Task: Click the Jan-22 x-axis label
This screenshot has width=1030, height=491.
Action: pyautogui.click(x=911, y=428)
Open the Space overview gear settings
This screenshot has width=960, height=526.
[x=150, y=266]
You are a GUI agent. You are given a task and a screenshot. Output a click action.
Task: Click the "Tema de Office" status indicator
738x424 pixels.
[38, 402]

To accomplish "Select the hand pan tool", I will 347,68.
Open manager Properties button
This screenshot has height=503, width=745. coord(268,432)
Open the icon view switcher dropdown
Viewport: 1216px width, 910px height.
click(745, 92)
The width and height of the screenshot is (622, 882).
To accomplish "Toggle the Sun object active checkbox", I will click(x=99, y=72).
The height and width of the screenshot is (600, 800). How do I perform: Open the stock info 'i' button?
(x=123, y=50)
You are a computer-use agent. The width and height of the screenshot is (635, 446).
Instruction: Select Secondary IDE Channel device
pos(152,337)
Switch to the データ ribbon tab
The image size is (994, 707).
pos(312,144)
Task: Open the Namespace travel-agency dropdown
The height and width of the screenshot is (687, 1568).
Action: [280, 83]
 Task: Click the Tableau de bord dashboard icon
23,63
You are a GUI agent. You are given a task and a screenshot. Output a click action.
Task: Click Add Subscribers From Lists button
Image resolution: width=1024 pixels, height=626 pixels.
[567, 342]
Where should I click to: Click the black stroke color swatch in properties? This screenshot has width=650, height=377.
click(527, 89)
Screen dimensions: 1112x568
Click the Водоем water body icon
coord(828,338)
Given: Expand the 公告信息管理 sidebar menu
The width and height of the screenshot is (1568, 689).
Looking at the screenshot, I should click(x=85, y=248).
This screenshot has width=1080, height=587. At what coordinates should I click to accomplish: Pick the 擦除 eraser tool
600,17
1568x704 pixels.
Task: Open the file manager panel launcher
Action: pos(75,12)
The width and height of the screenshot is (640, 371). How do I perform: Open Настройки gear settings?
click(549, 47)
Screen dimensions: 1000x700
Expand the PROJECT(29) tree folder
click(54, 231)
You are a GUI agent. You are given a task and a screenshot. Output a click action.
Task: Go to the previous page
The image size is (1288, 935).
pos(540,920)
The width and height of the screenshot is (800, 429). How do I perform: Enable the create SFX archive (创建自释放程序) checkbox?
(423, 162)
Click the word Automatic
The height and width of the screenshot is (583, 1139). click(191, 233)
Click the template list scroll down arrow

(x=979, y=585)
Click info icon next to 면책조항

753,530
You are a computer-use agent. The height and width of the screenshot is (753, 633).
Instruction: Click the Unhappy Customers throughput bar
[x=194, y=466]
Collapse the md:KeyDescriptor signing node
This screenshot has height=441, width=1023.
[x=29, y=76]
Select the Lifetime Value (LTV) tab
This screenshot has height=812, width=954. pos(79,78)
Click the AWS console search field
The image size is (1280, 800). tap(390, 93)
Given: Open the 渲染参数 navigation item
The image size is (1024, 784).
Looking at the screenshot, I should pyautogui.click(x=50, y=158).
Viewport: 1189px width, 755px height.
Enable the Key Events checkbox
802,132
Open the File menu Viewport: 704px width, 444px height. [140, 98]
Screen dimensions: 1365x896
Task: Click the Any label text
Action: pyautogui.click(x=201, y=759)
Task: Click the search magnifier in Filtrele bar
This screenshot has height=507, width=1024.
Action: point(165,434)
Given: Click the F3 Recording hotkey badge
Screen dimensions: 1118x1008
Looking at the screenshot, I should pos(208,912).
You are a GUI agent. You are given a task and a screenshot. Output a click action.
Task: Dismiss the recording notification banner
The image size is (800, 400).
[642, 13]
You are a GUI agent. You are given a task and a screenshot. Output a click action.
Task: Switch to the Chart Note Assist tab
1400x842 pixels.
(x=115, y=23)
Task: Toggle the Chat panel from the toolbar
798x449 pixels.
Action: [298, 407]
────────────────────
Instructions for the task = With "will" as the word to match, copy each line of the records that has it.

Solution for this exercise =
To accomplish "Select the hand pan tool", I will 347,68.
To accomplish "Toggle the Sun object active checkbox", I will click(x=99, y=72).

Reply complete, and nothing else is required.